Sony Computer Entertainment is actively discussing the possibility of an Early Access system for the PlayStation.

In a conversation with Gamasutra, Adam Boyes, SCE's vice president of developer and publisher relations, described the potential introduction of in-progress games as a "massive conversation" within the company.

Steam launched its pioneering Early Access platform in March last year, and unfinished games are now a regular feature of its top-selling games chart. Indeed, at the time of writing, five of the ten games Steam lists as bestsellers are Early Access: DayZ, Rust, The Forest, Space Engineers, Red Solstice.

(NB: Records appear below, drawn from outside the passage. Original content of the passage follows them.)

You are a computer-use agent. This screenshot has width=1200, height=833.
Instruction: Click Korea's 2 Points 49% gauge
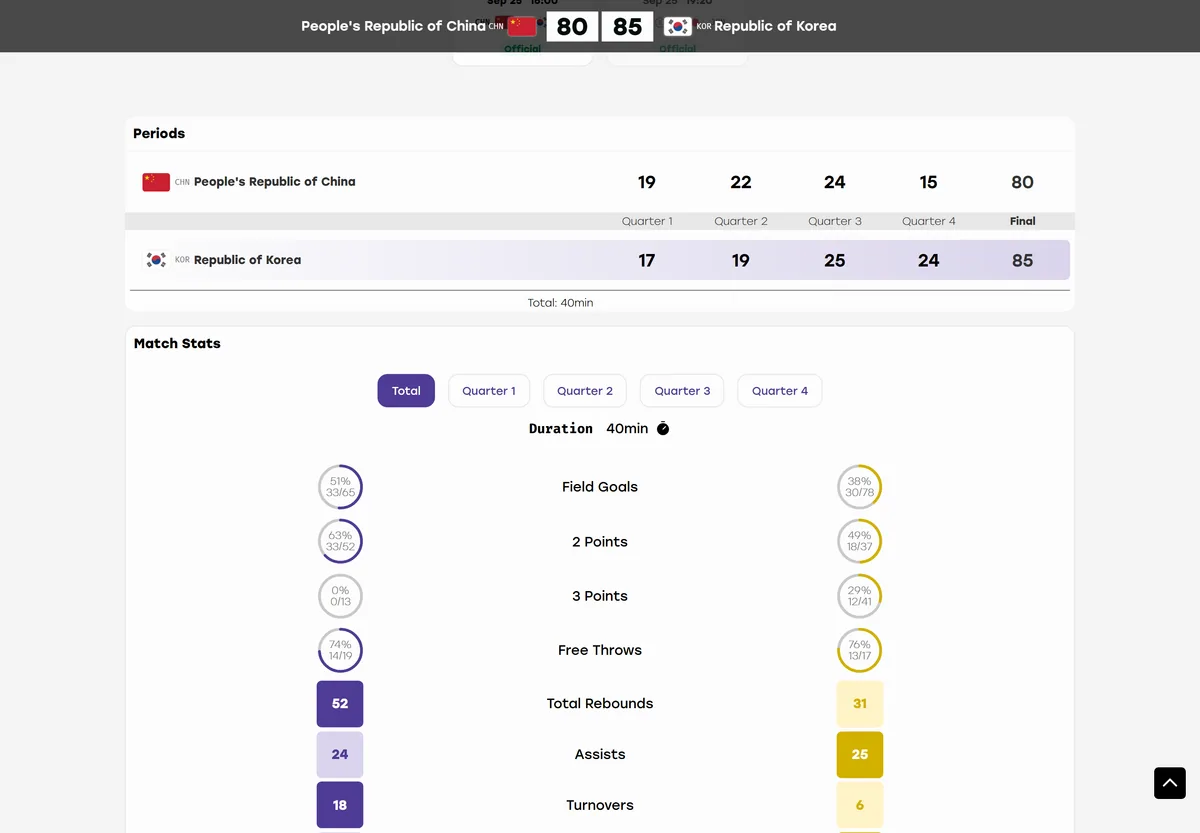pyautogui.click(x=859, y=542)

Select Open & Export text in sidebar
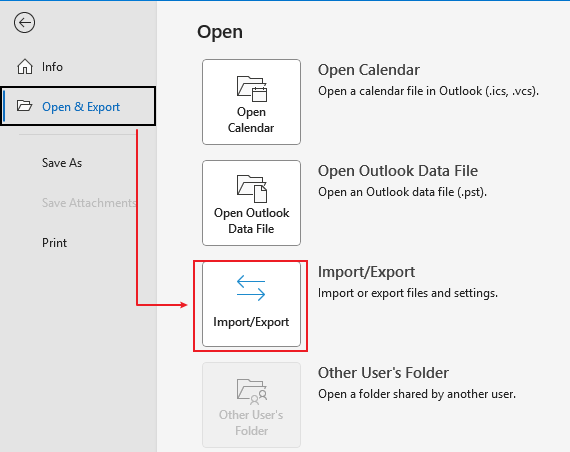[81, 107]
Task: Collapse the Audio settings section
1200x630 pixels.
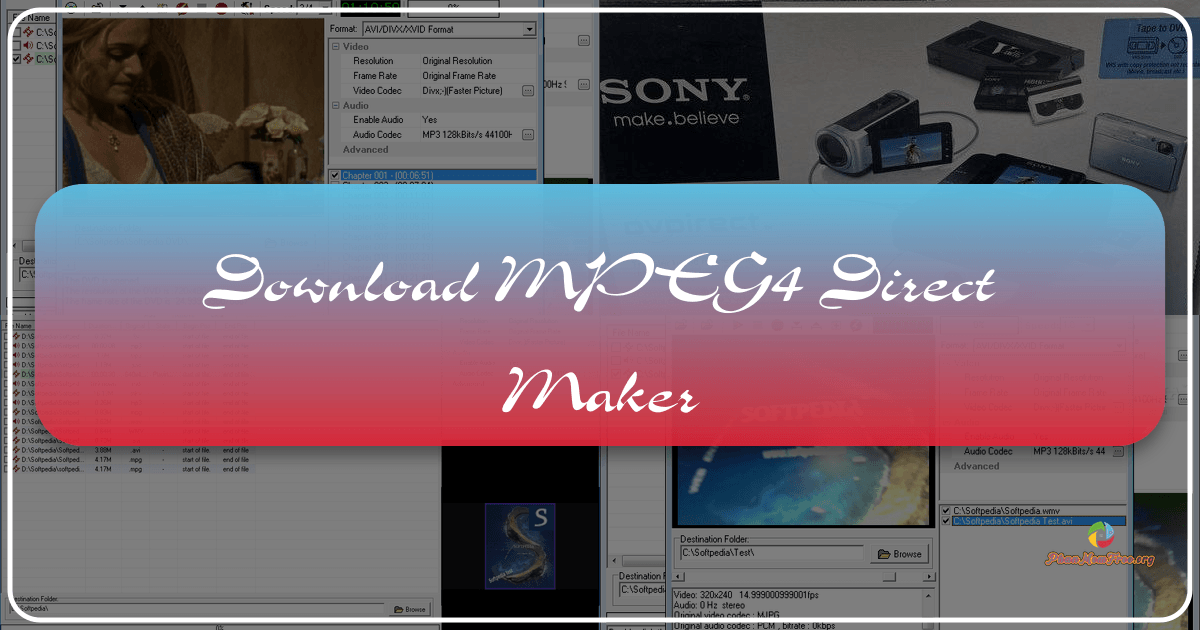Action: (337, 105)
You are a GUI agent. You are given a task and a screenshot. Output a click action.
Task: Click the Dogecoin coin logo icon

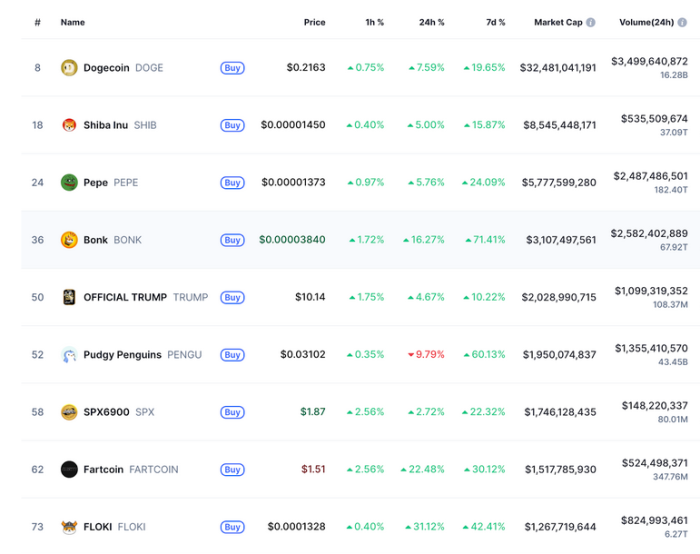[69, 68]
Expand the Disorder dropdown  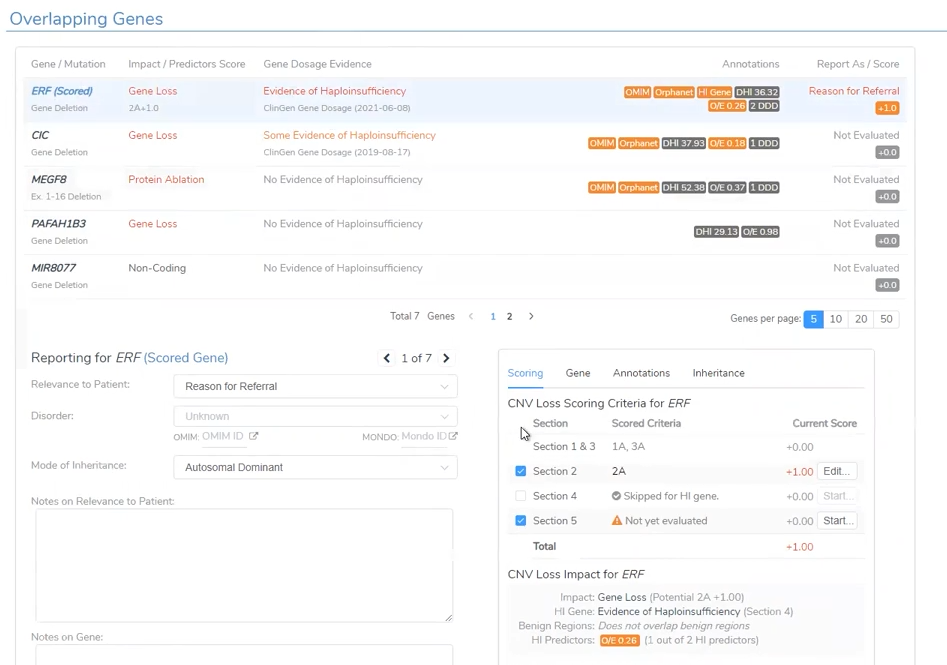pos(316,416)
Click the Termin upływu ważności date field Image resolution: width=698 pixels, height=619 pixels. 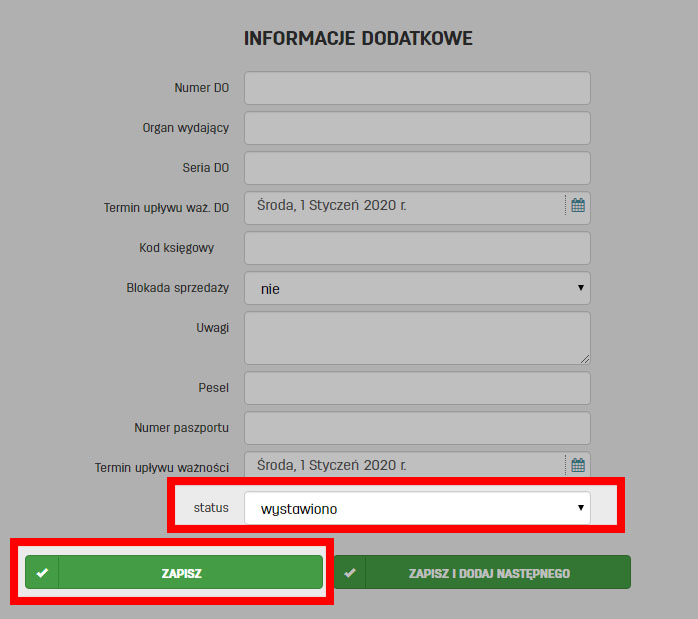point(405,465)

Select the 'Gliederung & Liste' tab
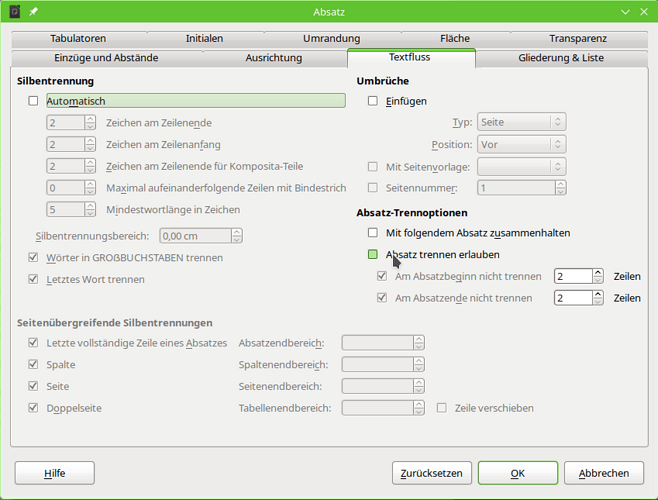pos(560,58)
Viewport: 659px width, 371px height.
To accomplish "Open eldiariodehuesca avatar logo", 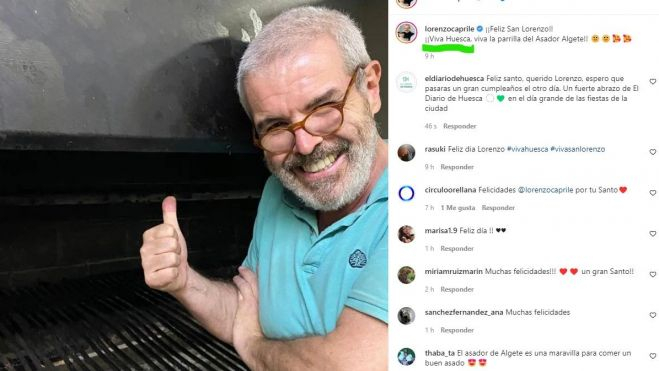I will click(406, 82).
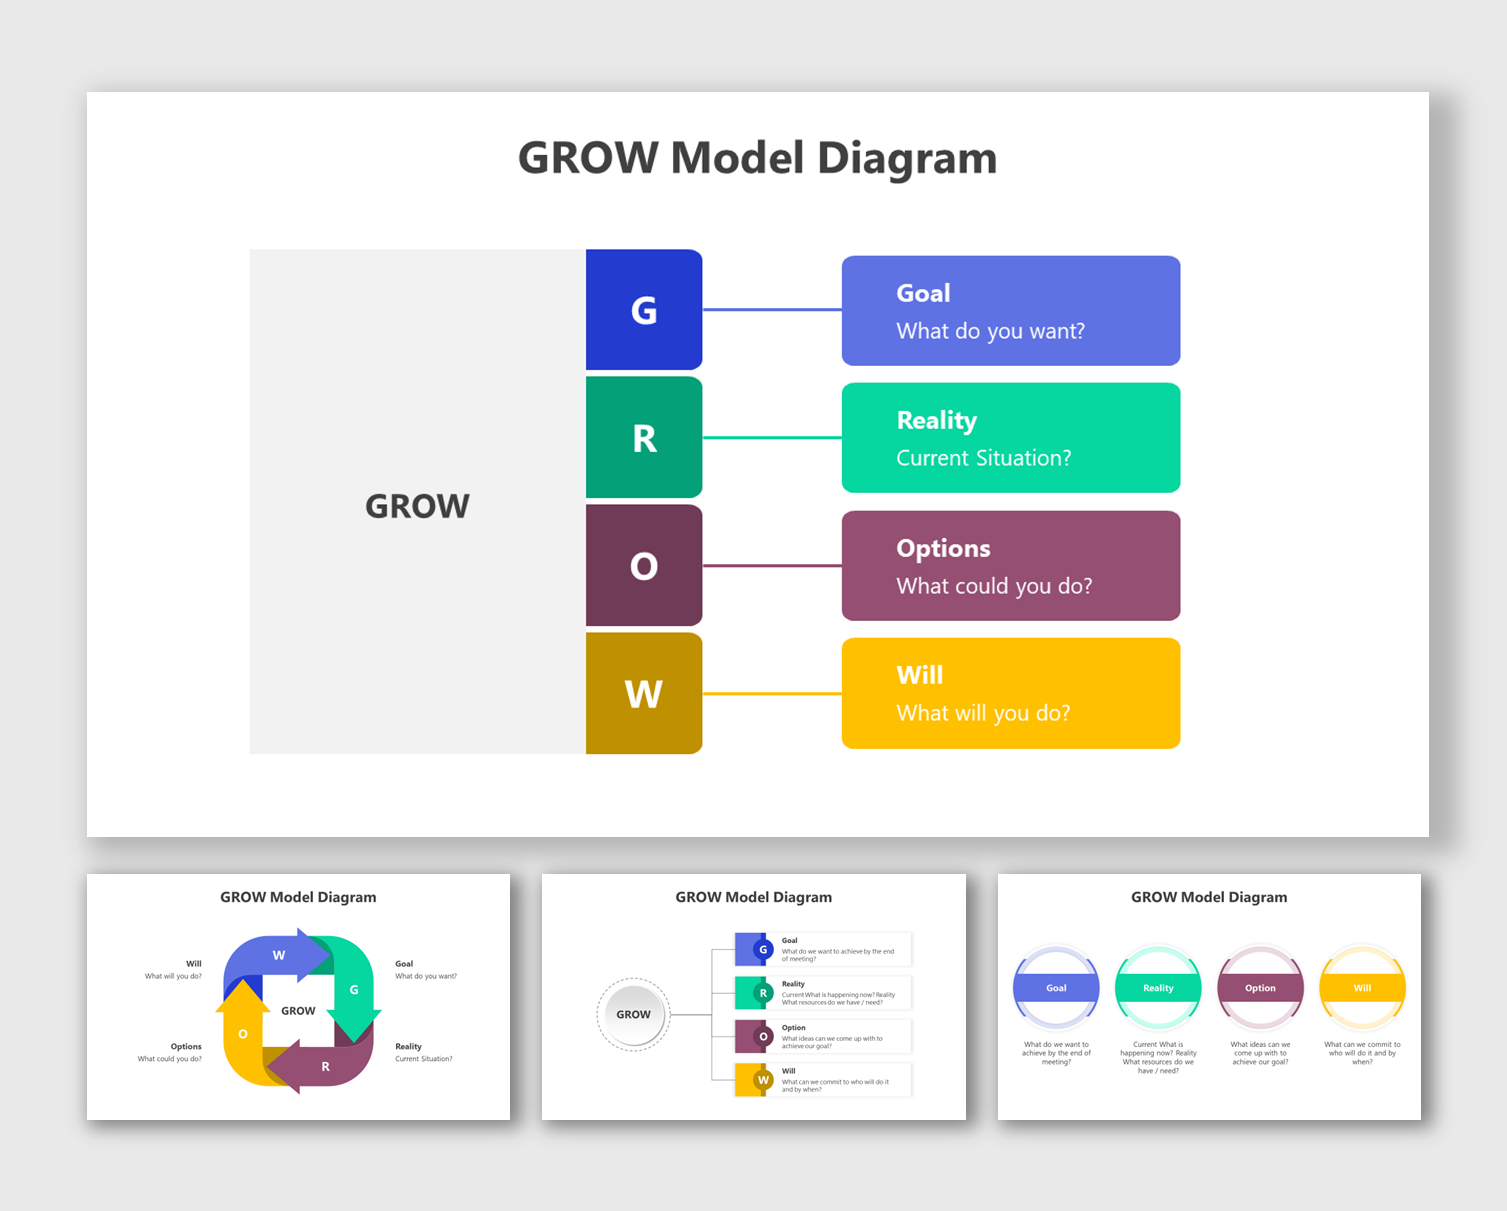This screenshot has width=1507, height=1211.
Task: Select the green R letter badge
Action: point(644,437)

Predictably enough, the big questions for Sony are around quality. As Boyes put it: "At what point does [a game meet standards of release]? We still at some point ensure that we're being mindful of the consumer. We don't want somebody to stumble across that title and expect a full product, and have a negative experience."

Nevertheless, Boyes expressed his desire - likely consistent with SCE's internal values - to "help bootstrap people," giving developers the sort of advantages that have made Early Access such a big success: bug fixing, community feedback and, of course, an early revenue stream that can allow the developer more freedom.

"Honestly, we're working through that right now. We're figuring out what's okay," Boyes said. "We obviously have our tech requirement checklist that people have to adhere to. So we're internally discussing, what does that list look like this? What are the caveats? Stuff like this. So it's still a project that a lot of minds are considering. No details yet, but it's something on the top of my mind every day."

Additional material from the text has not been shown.